— TASK MATERIAL —
○ ○ ○
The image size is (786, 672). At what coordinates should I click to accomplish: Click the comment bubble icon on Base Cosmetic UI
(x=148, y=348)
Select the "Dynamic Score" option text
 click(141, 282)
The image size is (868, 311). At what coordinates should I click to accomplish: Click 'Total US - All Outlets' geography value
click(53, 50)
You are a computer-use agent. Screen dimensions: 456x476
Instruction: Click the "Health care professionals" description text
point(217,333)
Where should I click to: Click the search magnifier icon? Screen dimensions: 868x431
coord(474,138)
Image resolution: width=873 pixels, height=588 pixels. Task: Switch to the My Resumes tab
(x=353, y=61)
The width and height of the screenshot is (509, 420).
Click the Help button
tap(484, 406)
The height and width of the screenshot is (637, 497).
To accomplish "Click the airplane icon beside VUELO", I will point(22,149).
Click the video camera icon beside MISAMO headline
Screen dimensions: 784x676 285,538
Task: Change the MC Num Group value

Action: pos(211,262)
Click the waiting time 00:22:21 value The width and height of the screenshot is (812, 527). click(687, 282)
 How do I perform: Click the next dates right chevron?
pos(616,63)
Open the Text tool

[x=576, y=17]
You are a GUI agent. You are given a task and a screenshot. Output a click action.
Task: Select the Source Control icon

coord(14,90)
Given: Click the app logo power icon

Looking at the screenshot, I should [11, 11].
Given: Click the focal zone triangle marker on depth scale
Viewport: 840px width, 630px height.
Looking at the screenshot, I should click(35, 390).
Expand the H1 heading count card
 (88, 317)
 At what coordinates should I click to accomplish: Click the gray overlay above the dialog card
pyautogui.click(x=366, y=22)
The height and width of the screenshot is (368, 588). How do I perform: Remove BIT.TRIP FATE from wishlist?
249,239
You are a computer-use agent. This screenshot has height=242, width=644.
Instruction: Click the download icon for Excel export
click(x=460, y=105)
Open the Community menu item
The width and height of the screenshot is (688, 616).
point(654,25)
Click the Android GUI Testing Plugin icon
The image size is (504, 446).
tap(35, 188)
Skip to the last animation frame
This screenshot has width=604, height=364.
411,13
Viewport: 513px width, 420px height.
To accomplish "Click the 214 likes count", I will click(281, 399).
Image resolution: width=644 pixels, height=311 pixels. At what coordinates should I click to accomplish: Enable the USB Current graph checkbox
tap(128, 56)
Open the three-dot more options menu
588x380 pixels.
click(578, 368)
○ ○ ○
— BRIEF —
Set down, exactly and completely, all of the material.

— SOLUTION FOR THIS TASK —
The image size is (786, 672). At what coordinates should I click to accomplish: Click the comment bubble icon on Base Cosmetic UI
(x=148, y=348)
Select the "Dynamic Score" option text
 click(141, 282)
The image size is (868, 311). At what coordinates should I click to accomplish: Click 'Total US - All Outlets' geography value
click(53, 50)
You are a computer-use agent. Screen dimensions: 456x476
Instruction: Click the "Health care professionals" description text
point(217,333)
Where should I click to: Click the search magnifier icon? Screen dimensions: 868x431
coord(474,138)
Image resolution: width=873 pixels, height=588 pixels. Task: Switch to the My Resumes tab
(x=353, y=61)
The width and height of the screenshot is (509, 420).
Click the Help button
tap(484, 406)
The height and width of the screenshot is (637, 497).
To accomplish "Click the airplane icon beside VUELO", I will point(22,149).
Click the video camera icon beside MISAMO headline
Screen dimensions: 784x676 285,538
Task: Change the MC Num Group value

Action: pos(211,262)
Click the waiting time 00:22:21 value The width and height of the screenshot is (812, 527). click(687, 282)
 How do I perform: Click the next dates right chevron?
pos(616,63)
Open the Text tool

[x=576, y=17]
You are a GUI agent. You are given a task and a screenshot. Output a click action.
Task: Select the Source Control icon

coord(14,90)
Given: Click the app logo power icon

Looking at the screenshot, I should [11, 11].
Given: Click the focal zone triangle marker on depth scale
Viewport: 840px width, 630px height.
Looking at the screenshot, I should click(35, 390).
Expand the H1 heading count card
 (88, 317)
 At what coordinates should I click to accomplish: Click the gray overlay above the dialog card
pyautogui.click(x=366, y=22)
The height and width of the screenshot is (368, 588). How do I perform: Remove BIT.TRIP FATE from wishlist?
249,239
You are a computer-use agent. This screenshot has height=242, width=644.
Instruction: Click the download icon for Excel export
click(x=460, y=105)
Open the Community menu item
The width and height of the screenshot is (688, 616).
point(654,25)
Click the Android GUI Testing Plugin icon
The image size is (504, 446).
tap(35, 188)
Skip to the last animation frame
This screenshot has width=604, height=364.
411,13
Viewport: 513px width, 420px height.
To accomplish "Click the 214 likes count", I will click(281, 399).
Image resolution: width=644 pixels, height=311 pixels. At what coordinates should I click to accomplish: Enable the USB Current graph checkbox
tap(128, 56)
Open the three-dot more options menu
588x380 pixels.
click(578, 368)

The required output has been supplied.